6 mars – Selon la dernière estimation du ministère des Finances israélien, le conflit actuel avec l’Iran pourrait entraîner chaque semaine une perte économique d’environ 9 milliards de shekels (environ 2,93 milliards de dollars américains), ce qui équivaut à environ 41 300 bitcoins (en supposant un prix du bitcoin d’environ 70 000 dollars). Si des mesures de restriction plus souples, dites « orange », étaient adoptées, la perte hebdomadaire serait réduite à environ 4,3 milliards de shekels (environ 1,35 milliard de dollars), soit l’équivalent de 18 000 bitcoins.

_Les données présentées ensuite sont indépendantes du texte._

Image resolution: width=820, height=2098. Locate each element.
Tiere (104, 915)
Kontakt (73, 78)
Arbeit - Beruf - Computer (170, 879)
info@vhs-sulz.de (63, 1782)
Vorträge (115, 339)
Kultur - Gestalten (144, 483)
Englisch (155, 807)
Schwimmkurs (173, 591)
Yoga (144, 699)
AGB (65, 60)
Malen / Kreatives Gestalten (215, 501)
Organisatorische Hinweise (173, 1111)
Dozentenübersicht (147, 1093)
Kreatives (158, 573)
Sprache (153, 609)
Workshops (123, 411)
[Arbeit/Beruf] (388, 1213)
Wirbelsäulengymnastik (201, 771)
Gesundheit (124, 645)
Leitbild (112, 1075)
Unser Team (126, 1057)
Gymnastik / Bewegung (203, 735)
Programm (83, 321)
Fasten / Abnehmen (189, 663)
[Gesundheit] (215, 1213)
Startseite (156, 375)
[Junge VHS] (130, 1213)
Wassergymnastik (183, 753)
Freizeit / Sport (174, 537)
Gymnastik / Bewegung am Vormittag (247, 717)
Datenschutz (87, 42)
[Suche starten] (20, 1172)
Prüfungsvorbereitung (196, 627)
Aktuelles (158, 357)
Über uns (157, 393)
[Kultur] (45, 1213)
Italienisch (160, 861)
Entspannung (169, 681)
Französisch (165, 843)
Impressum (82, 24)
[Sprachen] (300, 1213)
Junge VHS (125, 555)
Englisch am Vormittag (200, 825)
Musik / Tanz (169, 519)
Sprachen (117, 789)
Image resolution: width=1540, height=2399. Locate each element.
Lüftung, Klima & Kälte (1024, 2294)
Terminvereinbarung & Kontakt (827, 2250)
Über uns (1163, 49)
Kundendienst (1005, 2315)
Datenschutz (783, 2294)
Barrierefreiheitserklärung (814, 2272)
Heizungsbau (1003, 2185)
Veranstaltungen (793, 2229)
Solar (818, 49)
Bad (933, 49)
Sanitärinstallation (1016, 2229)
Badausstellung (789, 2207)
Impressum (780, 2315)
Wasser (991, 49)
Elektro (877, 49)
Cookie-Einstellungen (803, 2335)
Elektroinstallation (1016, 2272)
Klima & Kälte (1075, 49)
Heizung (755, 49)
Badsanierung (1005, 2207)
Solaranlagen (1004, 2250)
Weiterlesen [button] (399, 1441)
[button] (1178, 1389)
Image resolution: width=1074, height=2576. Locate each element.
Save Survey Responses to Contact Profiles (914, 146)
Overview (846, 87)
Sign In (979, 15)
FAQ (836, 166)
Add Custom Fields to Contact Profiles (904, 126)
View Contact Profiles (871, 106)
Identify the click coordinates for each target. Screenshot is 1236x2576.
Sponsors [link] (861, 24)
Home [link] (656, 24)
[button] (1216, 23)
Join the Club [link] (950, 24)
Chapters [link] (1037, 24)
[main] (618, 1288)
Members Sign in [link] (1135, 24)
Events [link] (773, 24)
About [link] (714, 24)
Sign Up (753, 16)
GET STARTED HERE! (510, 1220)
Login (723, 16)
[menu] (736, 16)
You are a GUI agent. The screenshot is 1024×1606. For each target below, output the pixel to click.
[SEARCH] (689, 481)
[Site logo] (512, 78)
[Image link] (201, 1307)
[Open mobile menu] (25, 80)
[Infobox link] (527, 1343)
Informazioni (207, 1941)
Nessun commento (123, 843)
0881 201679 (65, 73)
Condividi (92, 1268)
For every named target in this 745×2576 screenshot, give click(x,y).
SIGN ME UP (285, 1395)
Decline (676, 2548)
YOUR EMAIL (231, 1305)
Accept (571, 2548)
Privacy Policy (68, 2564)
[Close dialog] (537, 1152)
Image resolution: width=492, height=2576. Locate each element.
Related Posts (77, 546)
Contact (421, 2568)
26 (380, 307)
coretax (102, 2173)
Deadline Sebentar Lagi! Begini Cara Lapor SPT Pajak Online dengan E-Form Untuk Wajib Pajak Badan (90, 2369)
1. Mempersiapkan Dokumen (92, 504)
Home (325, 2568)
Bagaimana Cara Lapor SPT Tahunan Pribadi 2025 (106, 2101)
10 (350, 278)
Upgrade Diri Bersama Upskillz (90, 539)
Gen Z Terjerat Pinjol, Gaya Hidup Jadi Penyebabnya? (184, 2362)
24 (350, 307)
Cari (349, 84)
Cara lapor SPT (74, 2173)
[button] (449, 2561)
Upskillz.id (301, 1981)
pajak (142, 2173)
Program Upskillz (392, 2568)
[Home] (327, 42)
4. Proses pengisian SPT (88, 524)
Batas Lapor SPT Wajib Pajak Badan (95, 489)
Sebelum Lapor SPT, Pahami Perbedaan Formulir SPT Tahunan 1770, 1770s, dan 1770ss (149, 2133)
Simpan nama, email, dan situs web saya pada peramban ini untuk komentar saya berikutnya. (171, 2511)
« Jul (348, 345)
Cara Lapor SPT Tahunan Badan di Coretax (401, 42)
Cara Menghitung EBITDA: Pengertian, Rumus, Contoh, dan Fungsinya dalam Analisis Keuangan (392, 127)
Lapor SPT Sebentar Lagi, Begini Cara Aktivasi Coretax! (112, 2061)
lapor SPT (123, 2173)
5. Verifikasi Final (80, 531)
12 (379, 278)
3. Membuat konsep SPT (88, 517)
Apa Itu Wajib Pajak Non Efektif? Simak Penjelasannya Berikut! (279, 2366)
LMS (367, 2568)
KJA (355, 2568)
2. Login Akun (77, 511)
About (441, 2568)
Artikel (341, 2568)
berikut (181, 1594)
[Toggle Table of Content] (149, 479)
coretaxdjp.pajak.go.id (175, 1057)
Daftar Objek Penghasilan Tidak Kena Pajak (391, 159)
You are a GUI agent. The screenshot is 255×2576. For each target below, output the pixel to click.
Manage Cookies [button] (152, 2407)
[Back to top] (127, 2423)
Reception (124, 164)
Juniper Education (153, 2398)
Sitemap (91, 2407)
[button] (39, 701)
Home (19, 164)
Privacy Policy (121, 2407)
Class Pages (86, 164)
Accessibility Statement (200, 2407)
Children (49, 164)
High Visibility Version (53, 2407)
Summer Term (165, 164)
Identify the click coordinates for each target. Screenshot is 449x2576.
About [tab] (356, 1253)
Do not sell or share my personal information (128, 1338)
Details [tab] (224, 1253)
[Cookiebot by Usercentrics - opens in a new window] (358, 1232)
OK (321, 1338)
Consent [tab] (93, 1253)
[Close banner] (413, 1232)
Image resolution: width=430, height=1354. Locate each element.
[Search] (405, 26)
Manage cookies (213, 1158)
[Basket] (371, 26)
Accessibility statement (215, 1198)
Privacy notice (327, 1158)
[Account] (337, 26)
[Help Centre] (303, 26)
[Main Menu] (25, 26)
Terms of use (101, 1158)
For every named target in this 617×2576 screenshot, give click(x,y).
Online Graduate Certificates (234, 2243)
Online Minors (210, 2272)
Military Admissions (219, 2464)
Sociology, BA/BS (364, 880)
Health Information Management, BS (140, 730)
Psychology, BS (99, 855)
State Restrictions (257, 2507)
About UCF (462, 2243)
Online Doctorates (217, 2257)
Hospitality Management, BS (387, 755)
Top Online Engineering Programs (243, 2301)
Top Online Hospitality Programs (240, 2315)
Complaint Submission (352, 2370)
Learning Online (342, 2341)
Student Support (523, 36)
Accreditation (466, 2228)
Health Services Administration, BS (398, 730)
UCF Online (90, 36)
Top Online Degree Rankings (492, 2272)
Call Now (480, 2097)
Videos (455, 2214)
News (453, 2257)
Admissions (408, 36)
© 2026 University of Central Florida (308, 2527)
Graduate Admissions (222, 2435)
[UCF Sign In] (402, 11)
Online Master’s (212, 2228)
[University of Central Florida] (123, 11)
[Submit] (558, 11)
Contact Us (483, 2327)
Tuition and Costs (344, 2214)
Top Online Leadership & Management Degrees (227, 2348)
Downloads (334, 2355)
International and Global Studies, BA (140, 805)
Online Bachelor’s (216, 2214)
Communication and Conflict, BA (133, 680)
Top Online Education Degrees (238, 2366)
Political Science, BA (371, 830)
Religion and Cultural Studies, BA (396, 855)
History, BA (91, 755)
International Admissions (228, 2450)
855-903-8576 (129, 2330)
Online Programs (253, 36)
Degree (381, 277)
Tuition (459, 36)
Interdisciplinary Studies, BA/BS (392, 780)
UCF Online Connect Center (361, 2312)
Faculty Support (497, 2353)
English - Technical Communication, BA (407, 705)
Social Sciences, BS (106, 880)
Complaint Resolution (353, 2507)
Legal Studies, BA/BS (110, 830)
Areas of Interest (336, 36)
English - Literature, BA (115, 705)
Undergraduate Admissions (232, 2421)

Le ministère souligne que ces pertes ne se limitent pas aux dépenses militaires, mais reflètent également le ralentissement de l’économie intérieure sous l’effet de mesures restrictives telles que la suspension des cours, les limitations de voyage et la réduction des services publics. Avant le conflit, l’économie israélienne maintenait une croissance stable, avec un taux prévu de 3,1 % en 2025. En 2026, après un cessez-le-feu à Gaza, la croissance pourrait se poursuivre, mais des restrictions strictes à long terme risquent d’inverser une partie de cette tendance.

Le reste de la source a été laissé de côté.